-------- Materials provided --------
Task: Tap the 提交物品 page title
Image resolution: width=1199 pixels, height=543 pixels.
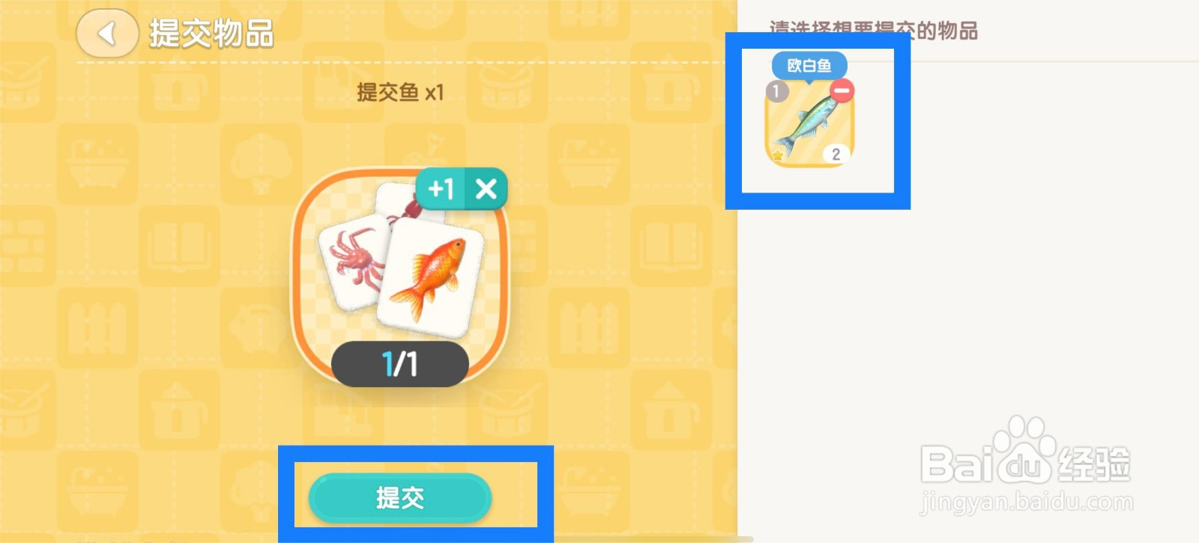Action: (x=211, y=34)
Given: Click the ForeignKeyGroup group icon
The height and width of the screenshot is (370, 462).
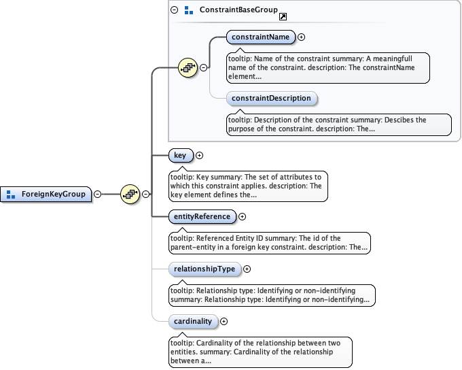Looking at the screenshot, I should pos(11,195).
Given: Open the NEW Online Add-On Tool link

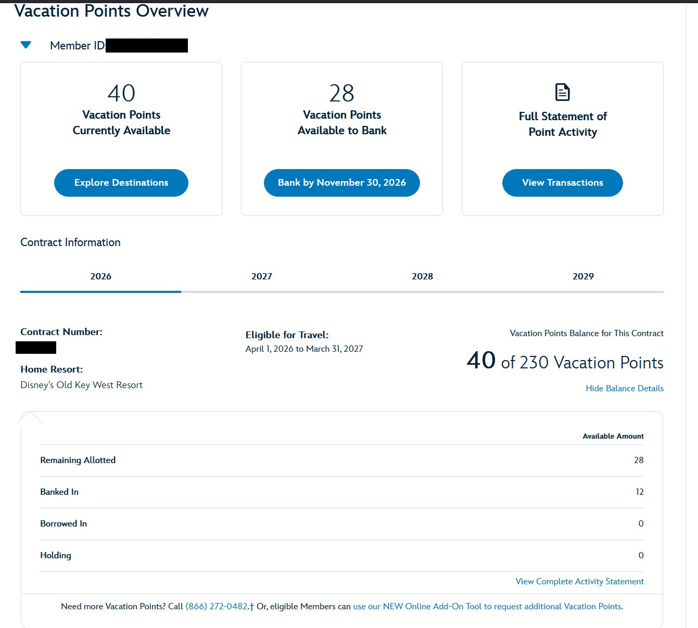Looking at the screenshot, I should click(488, 606).
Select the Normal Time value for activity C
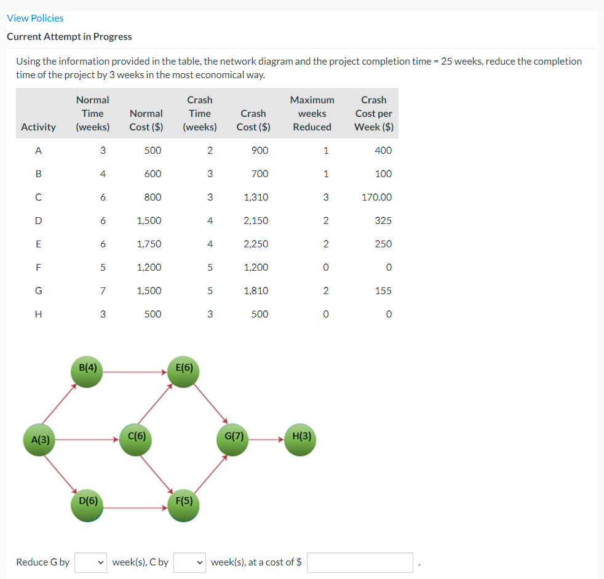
--------
Your task: Write out every record above exactly, leaving no picture in the result.

Expected answer:
Task: Tap the 提交物品 page title
Image resolution: width=1199 pixels, height=543 pixels.
Action: (x=211, y=34)
Given: Click the ForeignKeyGroup group icon
The height and width of the screenshot is (370, 462).
Looking at the screenshot, I should pos(11,195).
Given: Open the NEW Online Add-On Tool link

Looking at the screenshot, I should click(488, 606).
Select the Normal Time value for activity C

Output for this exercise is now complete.